**Source data:**
[Start of Attachment]
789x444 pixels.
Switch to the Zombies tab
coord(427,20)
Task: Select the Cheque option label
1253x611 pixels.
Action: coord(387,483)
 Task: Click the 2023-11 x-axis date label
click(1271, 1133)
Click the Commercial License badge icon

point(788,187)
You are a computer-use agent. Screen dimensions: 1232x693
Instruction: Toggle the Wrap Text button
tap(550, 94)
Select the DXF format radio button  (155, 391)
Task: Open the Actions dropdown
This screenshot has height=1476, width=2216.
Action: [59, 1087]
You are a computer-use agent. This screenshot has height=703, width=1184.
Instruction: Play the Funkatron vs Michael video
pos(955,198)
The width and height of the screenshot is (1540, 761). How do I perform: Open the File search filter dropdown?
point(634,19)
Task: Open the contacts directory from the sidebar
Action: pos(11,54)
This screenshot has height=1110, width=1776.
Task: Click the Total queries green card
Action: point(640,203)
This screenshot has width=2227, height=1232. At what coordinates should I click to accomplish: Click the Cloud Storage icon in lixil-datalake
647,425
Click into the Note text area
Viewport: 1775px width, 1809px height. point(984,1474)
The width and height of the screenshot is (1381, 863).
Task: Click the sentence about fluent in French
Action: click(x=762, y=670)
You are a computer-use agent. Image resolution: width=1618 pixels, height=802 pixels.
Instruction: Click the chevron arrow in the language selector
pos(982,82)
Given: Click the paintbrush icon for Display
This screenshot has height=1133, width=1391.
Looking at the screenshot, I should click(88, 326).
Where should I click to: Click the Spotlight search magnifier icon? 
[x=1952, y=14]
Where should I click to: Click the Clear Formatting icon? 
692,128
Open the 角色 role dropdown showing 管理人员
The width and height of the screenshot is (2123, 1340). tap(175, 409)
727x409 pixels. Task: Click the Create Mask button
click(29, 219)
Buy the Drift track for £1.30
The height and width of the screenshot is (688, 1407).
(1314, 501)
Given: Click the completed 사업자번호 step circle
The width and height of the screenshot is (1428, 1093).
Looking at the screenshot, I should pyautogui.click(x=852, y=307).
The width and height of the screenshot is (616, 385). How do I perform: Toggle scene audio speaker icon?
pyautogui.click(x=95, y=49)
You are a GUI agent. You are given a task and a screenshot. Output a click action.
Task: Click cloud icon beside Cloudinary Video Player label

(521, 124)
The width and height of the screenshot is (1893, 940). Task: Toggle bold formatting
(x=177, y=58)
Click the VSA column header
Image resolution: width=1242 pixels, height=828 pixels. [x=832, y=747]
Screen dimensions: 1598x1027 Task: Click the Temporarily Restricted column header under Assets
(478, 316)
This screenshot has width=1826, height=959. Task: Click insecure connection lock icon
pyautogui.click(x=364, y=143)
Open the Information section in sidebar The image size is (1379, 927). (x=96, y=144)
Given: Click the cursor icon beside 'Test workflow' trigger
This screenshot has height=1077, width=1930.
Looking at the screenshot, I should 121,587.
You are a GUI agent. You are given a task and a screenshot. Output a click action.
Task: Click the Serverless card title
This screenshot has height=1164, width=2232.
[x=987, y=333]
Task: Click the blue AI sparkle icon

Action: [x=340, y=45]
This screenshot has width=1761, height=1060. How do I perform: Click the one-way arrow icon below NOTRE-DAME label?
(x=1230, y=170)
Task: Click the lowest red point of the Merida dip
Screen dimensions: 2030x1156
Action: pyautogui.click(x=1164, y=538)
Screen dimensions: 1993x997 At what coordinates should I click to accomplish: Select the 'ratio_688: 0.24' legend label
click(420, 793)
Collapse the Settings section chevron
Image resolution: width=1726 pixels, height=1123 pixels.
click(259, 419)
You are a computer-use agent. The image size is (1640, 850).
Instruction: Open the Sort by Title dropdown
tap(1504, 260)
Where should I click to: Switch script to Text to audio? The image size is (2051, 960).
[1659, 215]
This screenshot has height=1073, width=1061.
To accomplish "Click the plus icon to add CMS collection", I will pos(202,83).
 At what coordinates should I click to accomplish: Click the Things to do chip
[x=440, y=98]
[End of Attachment]
**TRY IT:** From the line with "Where should I click to: Switch" through the last line of the records, set down every line exactly as written and leave out all others.

**ANSWER AREA:**
Where should I click to: Switch script to Text to audio? The image size is (2051, 960).
[1659, 215]
This screenshot has height=1073, width=1061.
To accomplish "Click the plus icon to add CMS collection", I will pos(202,83).
 At what coordinates should I click to accomplish: Click the Things to do chip
[x=440, y=98]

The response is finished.